Finalement c’est grâce à Hinge qu’il a rencontré une fille avec qui il est resté près de deux ans. Hinge aurait tenu sa promesse? Pas sûr puisqu'Eudes est de nouveau sur l’application. "Maintenant que l’application est disponible en France et avec les nombreuses publicités qui passent, des utilisatrices françaises arrivent petit à petit sur Hinge", observe-t-il.

Pour lui, cela reste une application de rencontres de plus et c’est toujours "une forme de roulette russe."

"Après la différence avec Tinder c’est que tu es obligé de réfléchir un peu quand tu crées ton profil, alors cela donne des profils plus intéressants à consulter. Sur Tinder, les descriptions sont souvent maigres ou sans personnalité". 

Une nouvelle occasion donc pour les célibataires français de trouver l’amour parmi la panoplie d’applications qui existent déjà. D’ailleurs, les plus jeunes désertent Tinder. Pour anticiper ce phénomène, Hinge s’appuie sur sa promesse de départ. Etre clair avec son identité "une application faite pour pour être supprimée" et "cela continuera à attirer, on s’adresse à un public sélectif dans ses recherches", renchérit Justin McLeod.

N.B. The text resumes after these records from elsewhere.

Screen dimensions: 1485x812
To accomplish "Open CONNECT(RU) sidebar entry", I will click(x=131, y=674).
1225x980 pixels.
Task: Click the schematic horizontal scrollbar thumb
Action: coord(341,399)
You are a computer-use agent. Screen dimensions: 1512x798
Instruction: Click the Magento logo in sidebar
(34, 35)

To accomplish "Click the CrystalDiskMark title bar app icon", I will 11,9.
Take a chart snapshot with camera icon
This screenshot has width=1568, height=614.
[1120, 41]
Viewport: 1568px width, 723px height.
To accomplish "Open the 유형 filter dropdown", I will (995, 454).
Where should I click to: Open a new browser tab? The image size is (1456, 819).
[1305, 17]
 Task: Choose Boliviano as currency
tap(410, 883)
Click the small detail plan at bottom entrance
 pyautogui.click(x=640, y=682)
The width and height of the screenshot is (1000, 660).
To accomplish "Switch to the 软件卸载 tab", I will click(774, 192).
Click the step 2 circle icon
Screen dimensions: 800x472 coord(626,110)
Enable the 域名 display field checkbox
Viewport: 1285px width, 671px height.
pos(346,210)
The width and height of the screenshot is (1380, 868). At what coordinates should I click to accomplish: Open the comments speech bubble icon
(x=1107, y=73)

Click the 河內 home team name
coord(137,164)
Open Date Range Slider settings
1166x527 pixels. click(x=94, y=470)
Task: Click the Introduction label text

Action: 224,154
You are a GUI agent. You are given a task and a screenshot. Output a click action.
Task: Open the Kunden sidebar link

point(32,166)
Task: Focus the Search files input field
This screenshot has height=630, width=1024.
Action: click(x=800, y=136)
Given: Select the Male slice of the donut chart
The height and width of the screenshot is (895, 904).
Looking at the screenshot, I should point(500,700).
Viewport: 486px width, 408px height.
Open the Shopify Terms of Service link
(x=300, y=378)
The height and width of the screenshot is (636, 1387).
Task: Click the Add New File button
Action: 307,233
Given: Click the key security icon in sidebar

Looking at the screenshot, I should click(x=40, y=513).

Même si les utilisateurs interrogés n'y voient pas une application qui va révolutionner leurs rencontres amoureuses, d'autres ont bien trouvé l'amour et se sont même mariés. C'est le cas de  Pete Buttigieg, premier candidat ouvertement gay à l'élection présidentielle américaine en 2020. Il a rencontré son mari Chasten Glezman sur Hinge. "Dès que j'ai vu sa photo, il y avait quelque chose dans ses yeux. "J'ai dit: 'Je dois rencontrer ce gars.' Et puis je l'ai fait", a confié Pete Buttigieg dans une interview à CNN.